I'm reading the c++14 N3797 and I've encountered with 3.3.7/1:

If reordering member declarations in a class yields an alternate valid program under (1) and (2), the program is ill-formed, no diagnostic is required.

There are (1) and (2):

1) The potential scope of a name declared in a class consists not only of the declarative region following the name's point of declaration, but also of all function bodies, default arguments, exception-specifications, and brace-or-equal-initializers of non-static data members in that class (including such things in nested classes).

2) A name N used in a class S shall refer to the same declaration in its context and when re-evaluated in the completed scope of S. No diagnostic is required for a violation of this rule.

That is if we write the following:

class A
{
    int a;
    int b;
}

then the program is ill-formed.
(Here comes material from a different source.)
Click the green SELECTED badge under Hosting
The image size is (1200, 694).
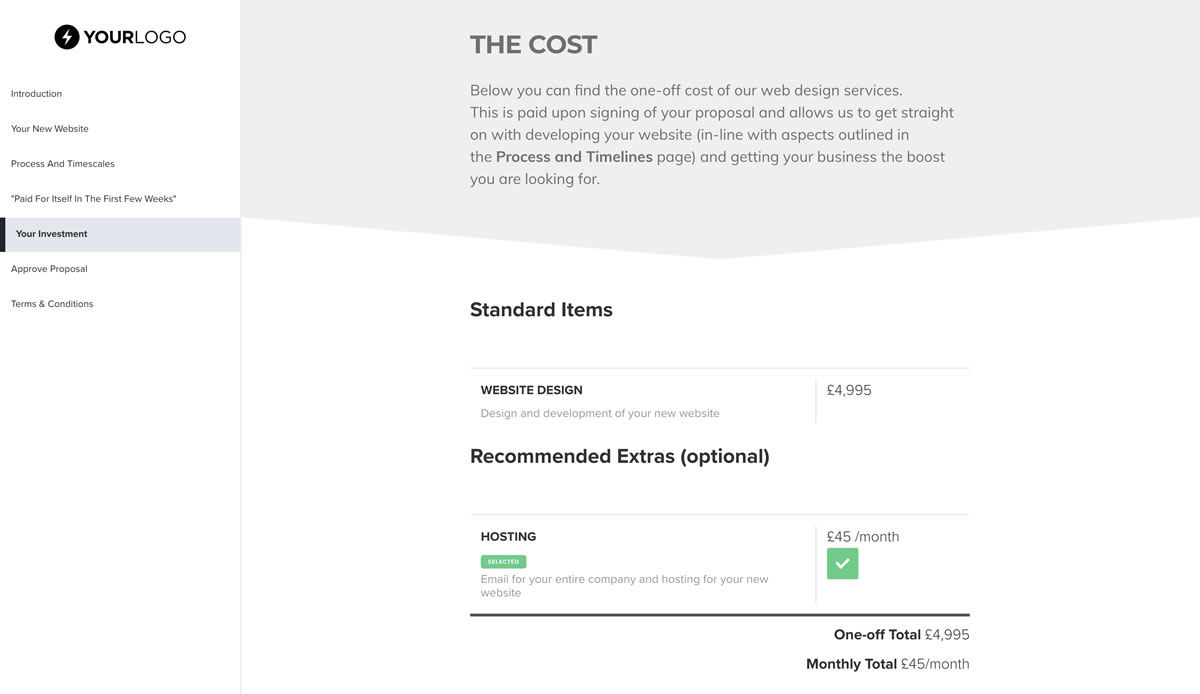pos(503,562)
Reorering member declaration yields an alternate valid program:

class A
{
    int b;
    int a;
}

Might I don't understand this rule correctly?

The "alternate valid program" is referring to a situation in which each ordering of the elements in the class yields a valid interpretation of the program, but the meaning changes depending on the ordering.

In your case, changing the order of a and b is allowed, but since their relative order can't affect the meaning of the program, the behavior is defined.

For this to happen, you must use a name in the class that has already been defined with some other meaning outside the class. For example:

typedef void *T;

struct whatever {
    T a;
    typedef long T;
};

Here, the relative order of the declaration of a and the typedef of T affects the meaning of the code. As it's written right now, a has type void * , because the global typedef void *T; is in scope when the T a; is parsed.

If, however, we rearranged the two so as:

typedef void *T;

struct whatever {
    typedef long T;
    T a;
};

...the T a; is equivalent to long a; . The meaning of the program is different due to the relative ordering of the two declarations, so the behavior is undefined.